Strongly leaning blue (<70%, >65%):

Michigan (17)

Leaning blue (<65%, >60%):

New Hampshire (4)

So Obama should acheive Kerry's 252 as a baseline.

Winning either Ohio (20) or Florida (27), would put Obama over the top. Florida looks like a long shot; this morning the quoted probability of Obama winning was only 36%. Ohio looks like a toss up at 57/43 in McCain's favor.

But Obama does not need Ohio to win, though you can bet the house that he will give it the maximum amount of effort there (Something Kerry neglected to do by not speaking in Cleveland in the days before the election).
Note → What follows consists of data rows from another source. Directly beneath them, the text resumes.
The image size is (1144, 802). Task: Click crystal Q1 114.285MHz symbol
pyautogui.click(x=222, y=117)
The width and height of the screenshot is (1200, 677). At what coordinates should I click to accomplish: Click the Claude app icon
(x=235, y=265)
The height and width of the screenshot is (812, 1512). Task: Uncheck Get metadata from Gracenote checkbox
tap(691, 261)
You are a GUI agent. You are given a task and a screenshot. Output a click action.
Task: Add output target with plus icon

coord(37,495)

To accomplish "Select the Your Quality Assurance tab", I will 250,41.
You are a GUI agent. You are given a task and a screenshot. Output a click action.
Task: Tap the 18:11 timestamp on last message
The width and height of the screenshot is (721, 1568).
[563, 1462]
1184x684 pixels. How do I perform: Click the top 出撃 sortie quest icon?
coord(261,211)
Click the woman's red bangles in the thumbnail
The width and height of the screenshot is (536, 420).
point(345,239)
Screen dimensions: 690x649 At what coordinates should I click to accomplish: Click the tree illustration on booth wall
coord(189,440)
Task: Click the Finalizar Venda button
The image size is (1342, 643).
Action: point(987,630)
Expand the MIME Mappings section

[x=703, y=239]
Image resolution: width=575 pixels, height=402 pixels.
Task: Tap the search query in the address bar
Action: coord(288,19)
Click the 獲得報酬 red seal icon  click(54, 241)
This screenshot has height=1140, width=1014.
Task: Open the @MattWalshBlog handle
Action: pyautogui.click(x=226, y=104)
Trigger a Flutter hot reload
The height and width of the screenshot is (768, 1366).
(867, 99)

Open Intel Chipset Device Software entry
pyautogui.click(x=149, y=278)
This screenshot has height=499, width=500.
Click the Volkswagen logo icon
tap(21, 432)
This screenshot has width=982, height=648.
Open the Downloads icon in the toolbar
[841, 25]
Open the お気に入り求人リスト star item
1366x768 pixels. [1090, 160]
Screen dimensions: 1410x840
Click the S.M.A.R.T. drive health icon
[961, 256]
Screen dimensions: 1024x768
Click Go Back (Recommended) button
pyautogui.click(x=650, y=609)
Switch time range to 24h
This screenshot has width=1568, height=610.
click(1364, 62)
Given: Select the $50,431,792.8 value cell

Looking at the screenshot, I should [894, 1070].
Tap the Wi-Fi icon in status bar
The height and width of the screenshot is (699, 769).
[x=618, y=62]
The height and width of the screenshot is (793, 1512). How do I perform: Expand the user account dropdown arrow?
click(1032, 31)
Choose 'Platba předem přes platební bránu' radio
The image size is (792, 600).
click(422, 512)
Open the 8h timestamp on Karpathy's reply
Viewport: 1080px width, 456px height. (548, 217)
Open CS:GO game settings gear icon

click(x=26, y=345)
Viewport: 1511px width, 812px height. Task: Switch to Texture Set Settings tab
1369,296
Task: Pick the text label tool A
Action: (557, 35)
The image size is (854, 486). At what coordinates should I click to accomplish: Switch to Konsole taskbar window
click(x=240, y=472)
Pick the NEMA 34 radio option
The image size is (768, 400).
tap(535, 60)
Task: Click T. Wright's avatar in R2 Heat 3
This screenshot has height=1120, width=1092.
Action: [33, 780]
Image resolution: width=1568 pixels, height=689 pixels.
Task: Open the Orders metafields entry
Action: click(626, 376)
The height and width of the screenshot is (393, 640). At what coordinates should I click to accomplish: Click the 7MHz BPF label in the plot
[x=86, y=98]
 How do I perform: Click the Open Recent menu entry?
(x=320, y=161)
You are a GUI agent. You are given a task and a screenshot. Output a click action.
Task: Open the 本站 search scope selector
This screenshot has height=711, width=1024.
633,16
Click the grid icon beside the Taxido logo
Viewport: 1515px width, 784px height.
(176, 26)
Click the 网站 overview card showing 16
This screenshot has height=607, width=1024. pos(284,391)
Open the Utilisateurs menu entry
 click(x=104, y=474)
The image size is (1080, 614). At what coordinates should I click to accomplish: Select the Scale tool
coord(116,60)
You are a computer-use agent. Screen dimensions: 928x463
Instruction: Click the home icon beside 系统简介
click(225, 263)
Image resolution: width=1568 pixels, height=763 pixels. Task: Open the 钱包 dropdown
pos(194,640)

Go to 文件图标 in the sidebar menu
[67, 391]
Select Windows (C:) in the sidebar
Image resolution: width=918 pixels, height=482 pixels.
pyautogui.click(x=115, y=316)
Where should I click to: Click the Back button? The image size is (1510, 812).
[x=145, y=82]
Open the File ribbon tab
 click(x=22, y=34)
The following states can put him over the 270 electoral votes needed without winning Ohio:

Iowa (7 EV's, 74%)
New Mexico (5, 60%)
Colorado (9, 55%)
Nevada (5, 44%)

Given that Ohio and Colorado are tossups, and assuming New Mexico and New Hampshire hold, I like his chances to carry either Ohio (making 284 total electoral votes) or Colorado (273), or both (293). According to Intrade's probabilities and my assumption that NM and NH will hold, the mathematical odds are almost 3:1 that Obama will carry either Colorado or Ohio, or both; and win the election.

1 comment:

Anonymous said...

When I made this post, I neglected to include Virginia as a possible blue state. At the time of the , its quoted probability of going for Obama was roughly equivalent to Nevada's.